=== Exercise materials ===
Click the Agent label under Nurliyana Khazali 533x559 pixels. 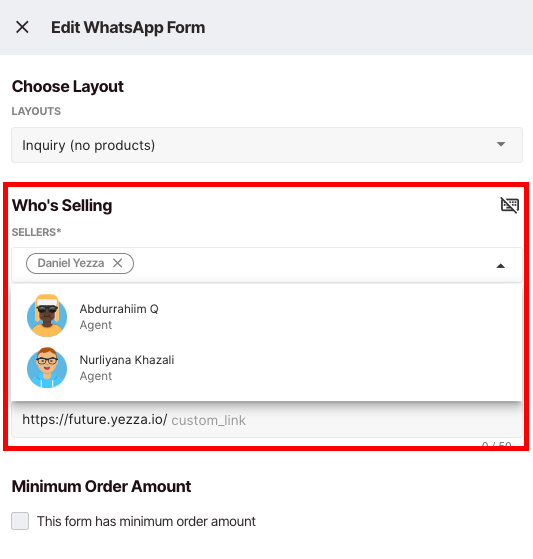point(96,376)
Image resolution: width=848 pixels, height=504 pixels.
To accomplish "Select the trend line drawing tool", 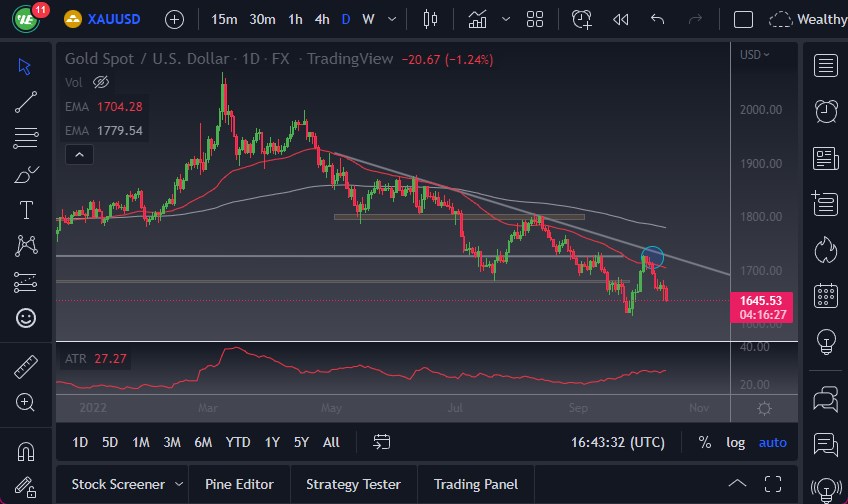I will tap(26, 101).
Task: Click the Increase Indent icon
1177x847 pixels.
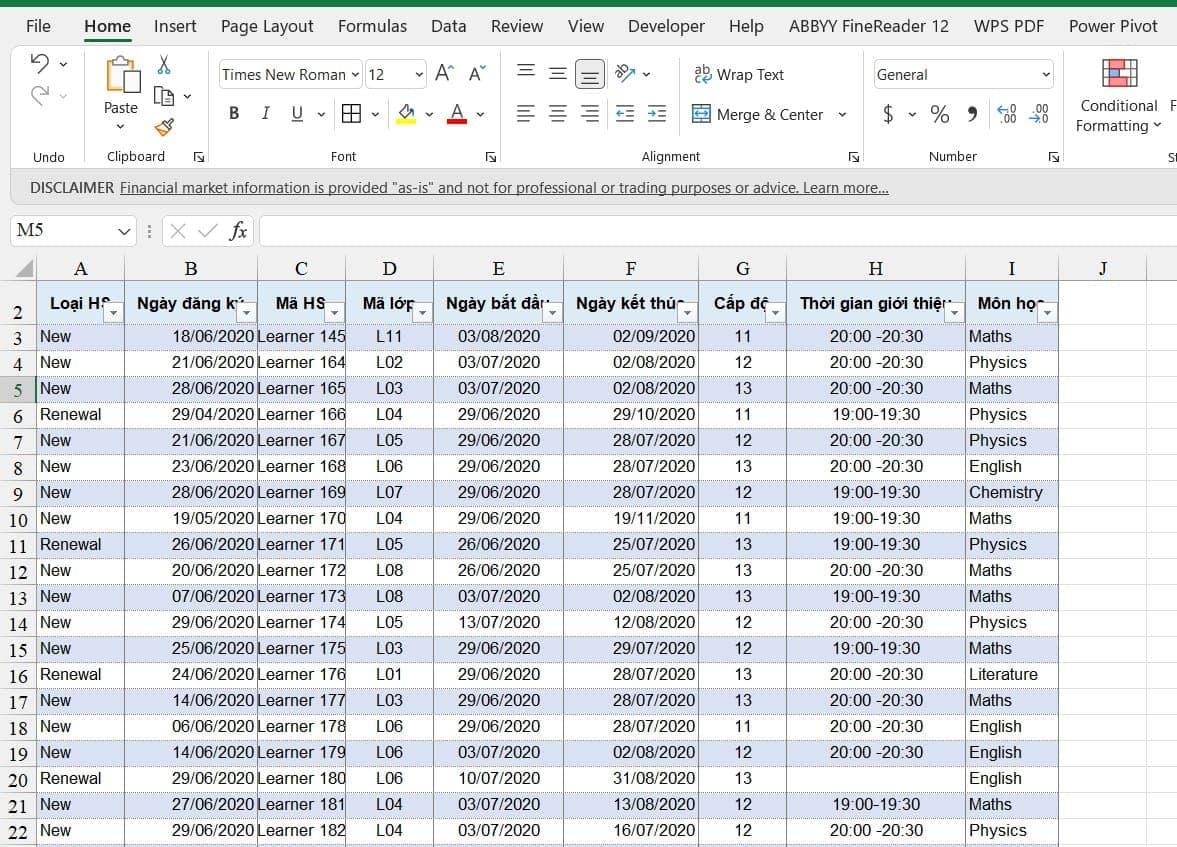Action: (x=657, y=114)
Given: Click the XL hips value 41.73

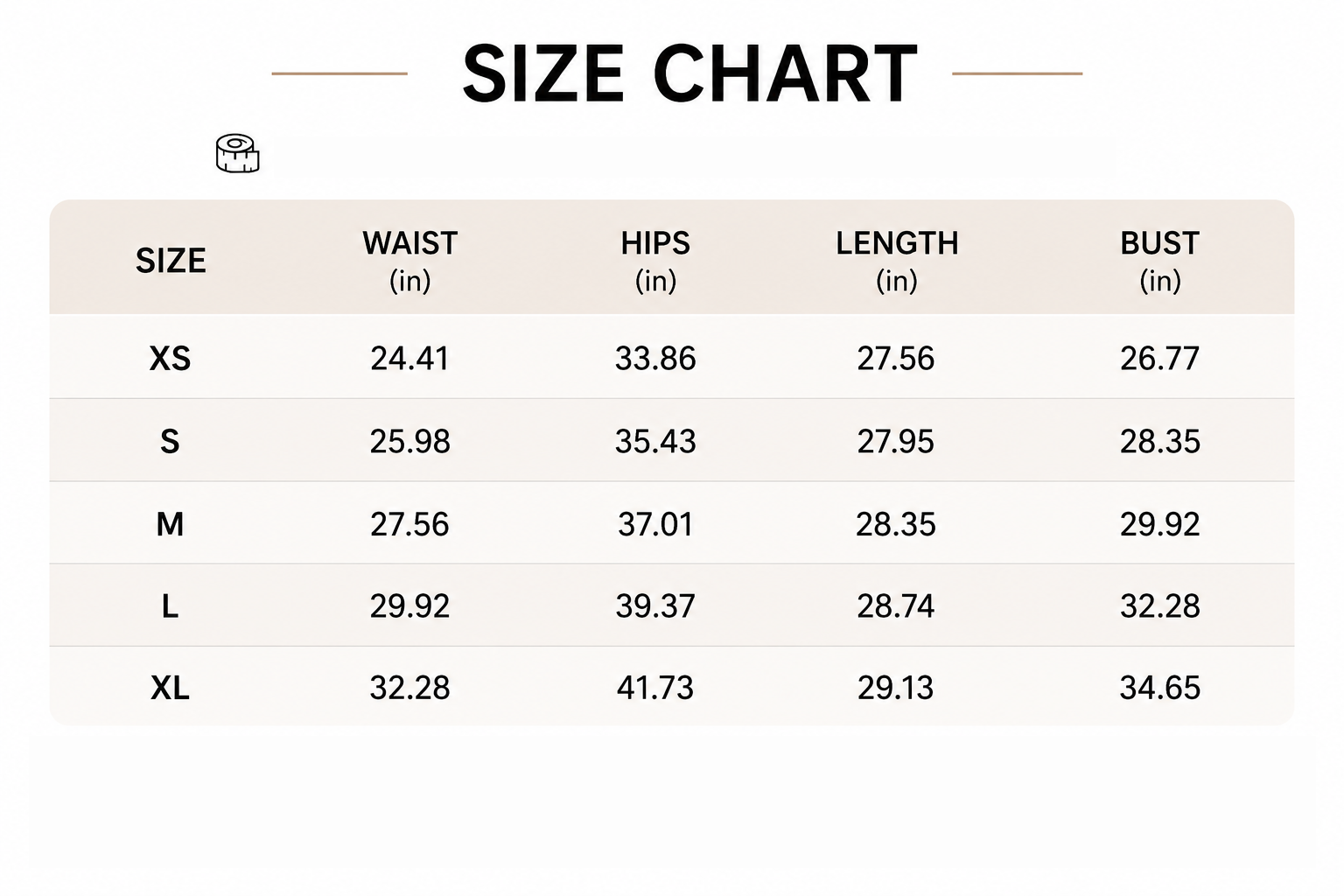Looking at the screenshot, I should pyautogui.click(x=655, y=688).
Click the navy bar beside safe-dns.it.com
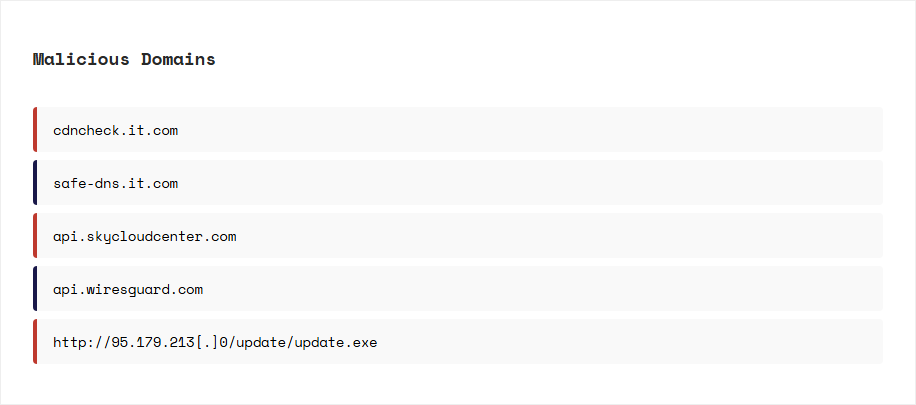 tap(35, 183)

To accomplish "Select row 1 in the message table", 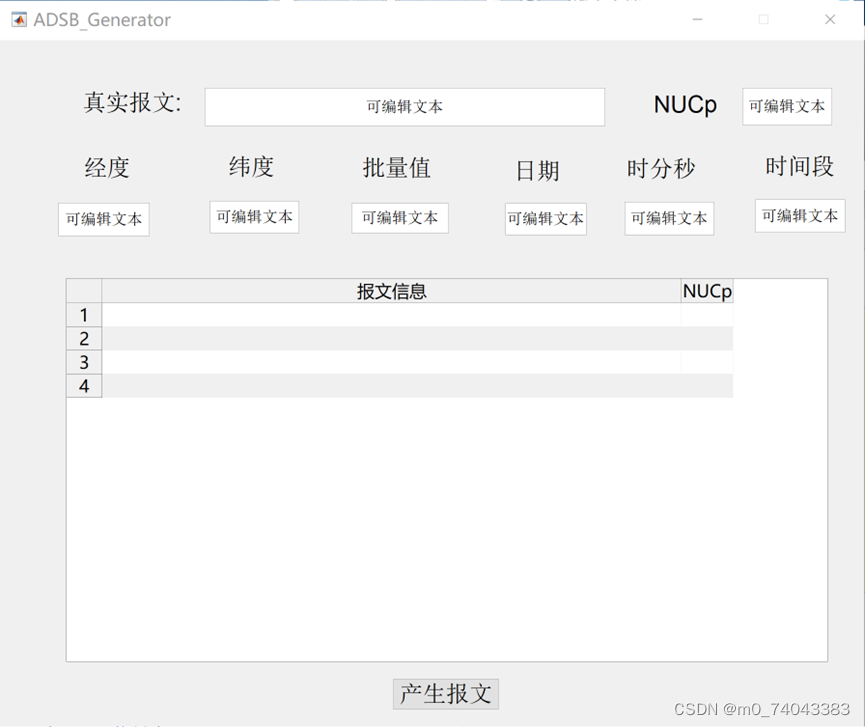I will coord(84,314).
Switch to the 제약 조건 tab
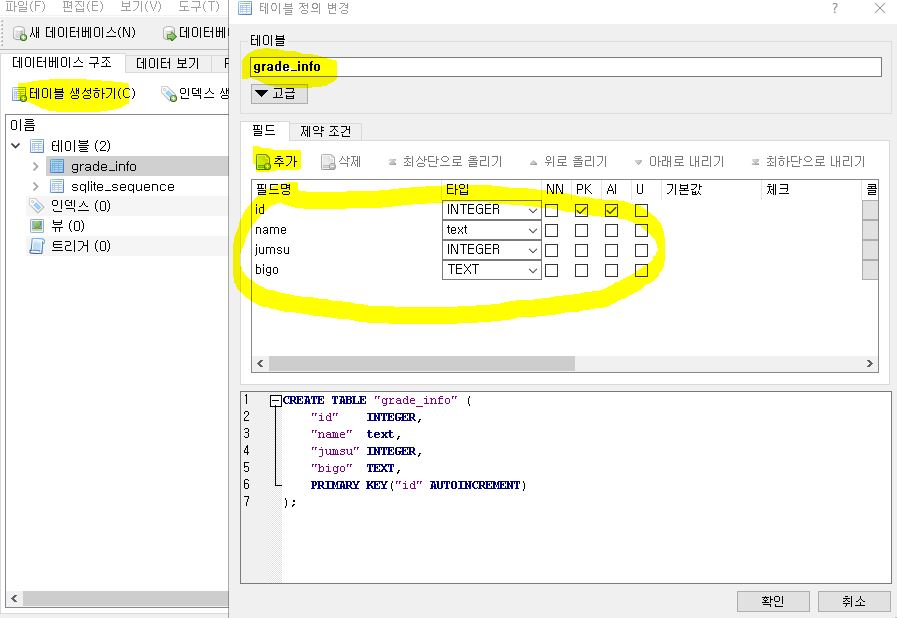The height and width of the screenshot is (618, 897). click(326, 132)
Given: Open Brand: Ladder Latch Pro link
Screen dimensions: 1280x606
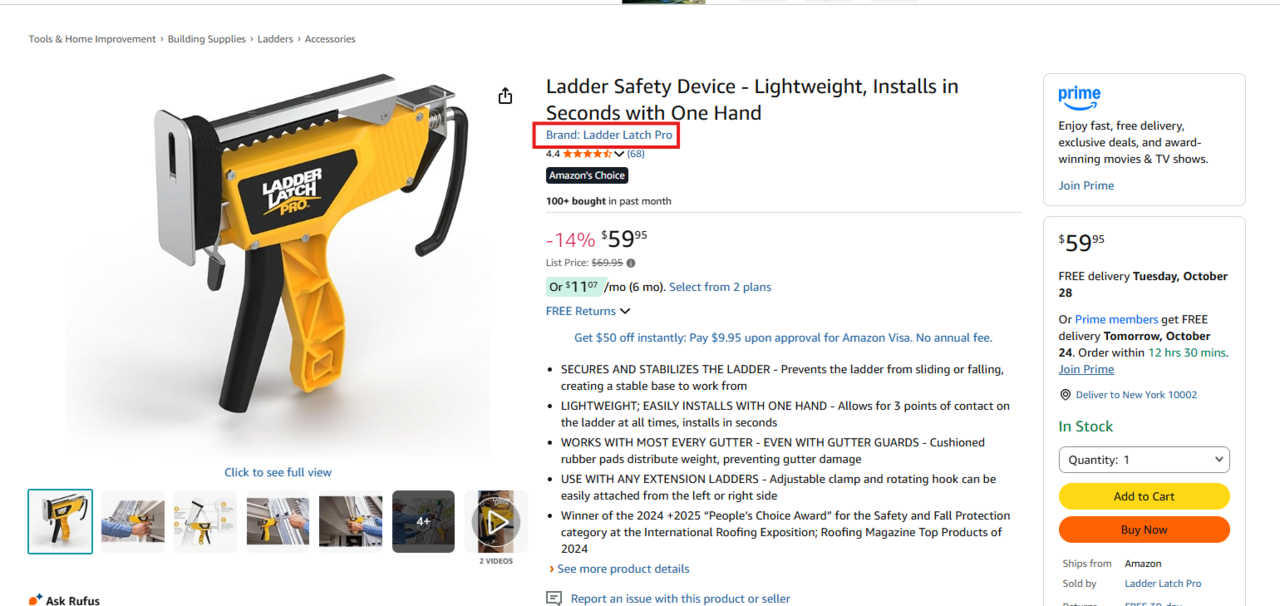Looking at the screenshot, I should click(609, 135).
===
** Prompt **
Pictures do not belong in the copy. Repeat exactly each line from the one with "Given: Open Brand: Ladder Latch Pro link" through the end of the listing.

** Task answer **
Given: Open Brand: Ladder Latch Pro link
Screen dimensions: 1280x606
Looking at the screenshot, I should click(609, 135).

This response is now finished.